--- start TASK INPUTS ---

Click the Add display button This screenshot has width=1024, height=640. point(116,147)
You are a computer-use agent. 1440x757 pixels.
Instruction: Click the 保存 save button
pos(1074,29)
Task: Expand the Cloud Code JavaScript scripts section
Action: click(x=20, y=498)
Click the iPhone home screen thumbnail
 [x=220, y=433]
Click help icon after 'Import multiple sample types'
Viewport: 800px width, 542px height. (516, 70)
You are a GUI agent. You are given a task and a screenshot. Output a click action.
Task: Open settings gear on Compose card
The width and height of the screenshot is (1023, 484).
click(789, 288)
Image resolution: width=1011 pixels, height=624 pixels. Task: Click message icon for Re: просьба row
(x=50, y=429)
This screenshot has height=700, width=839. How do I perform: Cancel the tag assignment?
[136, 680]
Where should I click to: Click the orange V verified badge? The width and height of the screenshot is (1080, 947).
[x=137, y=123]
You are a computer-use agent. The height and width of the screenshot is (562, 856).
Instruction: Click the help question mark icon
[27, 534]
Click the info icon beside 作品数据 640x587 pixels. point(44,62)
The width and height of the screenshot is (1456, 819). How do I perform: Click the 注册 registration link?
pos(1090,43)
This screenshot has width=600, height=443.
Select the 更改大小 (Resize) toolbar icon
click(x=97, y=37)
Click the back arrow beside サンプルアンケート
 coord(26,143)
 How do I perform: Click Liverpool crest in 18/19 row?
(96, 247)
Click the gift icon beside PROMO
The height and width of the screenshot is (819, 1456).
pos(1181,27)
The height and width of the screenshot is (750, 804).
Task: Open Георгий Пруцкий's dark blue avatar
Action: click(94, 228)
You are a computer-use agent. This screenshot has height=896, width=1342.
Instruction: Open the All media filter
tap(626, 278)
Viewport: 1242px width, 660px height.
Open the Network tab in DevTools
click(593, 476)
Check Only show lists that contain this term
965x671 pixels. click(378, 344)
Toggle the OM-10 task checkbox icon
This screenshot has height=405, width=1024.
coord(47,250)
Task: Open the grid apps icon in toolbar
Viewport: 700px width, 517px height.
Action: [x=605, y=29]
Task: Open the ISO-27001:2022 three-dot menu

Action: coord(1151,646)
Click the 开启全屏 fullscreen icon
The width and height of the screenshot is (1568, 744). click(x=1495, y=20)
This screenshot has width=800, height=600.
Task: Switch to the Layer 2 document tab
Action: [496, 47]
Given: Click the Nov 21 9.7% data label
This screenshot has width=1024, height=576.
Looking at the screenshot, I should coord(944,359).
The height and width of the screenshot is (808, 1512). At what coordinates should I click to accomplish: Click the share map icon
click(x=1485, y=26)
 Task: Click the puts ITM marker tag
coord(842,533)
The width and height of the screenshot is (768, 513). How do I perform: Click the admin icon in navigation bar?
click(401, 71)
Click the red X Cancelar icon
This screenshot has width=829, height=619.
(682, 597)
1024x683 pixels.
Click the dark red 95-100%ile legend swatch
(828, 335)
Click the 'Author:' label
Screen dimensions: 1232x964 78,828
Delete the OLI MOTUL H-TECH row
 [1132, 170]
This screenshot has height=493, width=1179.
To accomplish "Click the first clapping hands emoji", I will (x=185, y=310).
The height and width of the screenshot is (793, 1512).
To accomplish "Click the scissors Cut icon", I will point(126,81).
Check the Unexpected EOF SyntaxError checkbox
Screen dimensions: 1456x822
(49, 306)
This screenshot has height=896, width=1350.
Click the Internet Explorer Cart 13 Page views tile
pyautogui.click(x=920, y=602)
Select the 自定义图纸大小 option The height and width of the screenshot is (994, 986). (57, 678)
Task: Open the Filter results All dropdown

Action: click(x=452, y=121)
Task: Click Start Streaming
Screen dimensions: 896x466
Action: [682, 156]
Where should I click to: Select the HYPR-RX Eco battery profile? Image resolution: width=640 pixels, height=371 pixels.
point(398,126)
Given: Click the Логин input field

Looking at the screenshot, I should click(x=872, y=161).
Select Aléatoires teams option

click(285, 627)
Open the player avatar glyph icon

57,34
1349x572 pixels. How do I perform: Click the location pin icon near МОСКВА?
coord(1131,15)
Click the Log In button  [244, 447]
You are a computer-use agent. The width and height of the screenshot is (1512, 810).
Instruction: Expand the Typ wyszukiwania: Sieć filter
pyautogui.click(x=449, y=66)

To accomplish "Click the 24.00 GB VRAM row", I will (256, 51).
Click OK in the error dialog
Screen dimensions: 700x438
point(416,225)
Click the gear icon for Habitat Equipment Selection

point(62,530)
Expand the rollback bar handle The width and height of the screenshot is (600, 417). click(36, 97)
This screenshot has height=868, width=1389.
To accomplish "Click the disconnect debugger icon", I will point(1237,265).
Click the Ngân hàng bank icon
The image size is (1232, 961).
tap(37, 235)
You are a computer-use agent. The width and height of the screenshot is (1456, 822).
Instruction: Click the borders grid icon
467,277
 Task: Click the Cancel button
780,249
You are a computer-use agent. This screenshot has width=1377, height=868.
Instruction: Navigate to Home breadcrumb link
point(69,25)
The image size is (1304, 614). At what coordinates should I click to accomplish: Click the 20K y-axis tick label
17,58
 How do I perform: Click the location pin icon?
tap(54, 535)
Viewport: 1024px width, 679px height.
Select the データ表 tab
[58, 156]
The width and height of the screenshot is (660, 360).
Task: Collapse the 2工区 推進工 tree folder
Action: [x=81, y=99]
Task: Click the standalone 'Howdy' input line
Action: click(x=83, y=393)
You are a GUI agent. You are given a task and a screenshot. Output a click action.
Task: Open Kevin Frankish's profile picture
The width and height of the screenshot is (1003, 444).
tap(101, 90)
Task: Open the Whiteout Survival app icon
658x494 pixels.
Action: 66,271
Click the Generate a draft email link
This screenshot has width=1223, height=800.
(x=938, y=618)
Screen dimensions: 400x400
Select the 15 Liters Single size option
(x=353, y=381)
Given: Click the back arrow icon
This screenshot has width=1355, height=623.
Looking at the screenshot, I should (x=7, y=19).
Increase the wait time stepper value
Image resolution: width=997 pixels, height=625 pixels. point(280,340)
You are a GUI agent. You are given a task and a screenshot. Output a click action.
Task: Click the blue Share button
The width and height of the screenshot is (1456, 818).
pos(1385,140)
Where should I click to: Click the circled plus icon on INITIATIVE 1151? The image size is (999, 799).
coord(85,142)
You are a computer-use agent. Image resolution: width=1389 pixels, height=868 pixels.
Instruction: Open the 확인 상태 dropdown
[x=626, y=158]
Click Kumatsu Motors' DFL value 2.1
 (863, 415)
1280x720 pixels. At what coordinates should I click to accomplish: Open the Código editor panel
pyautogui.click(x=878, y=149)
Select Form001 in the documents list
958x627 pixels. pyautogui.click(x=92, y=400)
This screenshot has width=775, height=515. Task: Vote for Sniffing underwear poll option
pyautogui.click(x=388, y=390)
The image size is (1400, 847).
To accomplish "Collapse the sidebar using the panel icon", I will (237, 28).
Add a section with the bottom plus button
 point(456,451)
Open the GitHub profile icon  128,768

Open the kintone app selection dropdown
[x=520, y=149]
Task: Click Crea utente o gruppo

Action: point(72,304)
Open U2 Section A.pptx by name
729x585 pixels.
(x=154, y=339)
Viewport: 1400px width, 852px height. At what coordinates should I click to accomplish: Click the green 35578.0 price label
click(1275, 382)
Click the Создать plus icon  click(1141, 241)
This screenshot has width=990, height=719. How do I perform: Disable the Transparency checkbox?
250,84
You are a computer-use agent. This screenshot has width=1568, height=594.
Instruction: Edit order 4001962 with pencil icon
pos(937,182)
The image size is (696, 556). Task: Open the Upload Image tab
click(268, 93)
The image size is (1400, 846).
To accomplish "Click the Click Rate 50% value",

--- end TASK INPUTS ---

> **WRITTEN REQUEST**
Please pull out every line of the records above that contains the string "point".

> **FINAL ANSWER**
Click the Add display button This screenshot has width=1024, height=640. point(116,147)
Click the info icon beside 作品数据 640x587 pixels. point(44,62)
To accomplish "Click the scissors Cut icon", I will point(126,81).
point(398,126)
point(416,225)
point(62,530)
To accomplish "Click the disconnect debugger icon", I will point(1237,265).
point(69,25)
Image resolution: width=997 pixels, height=625 pixels. point(280,340)
 point(456,451)
Action: point(72,304)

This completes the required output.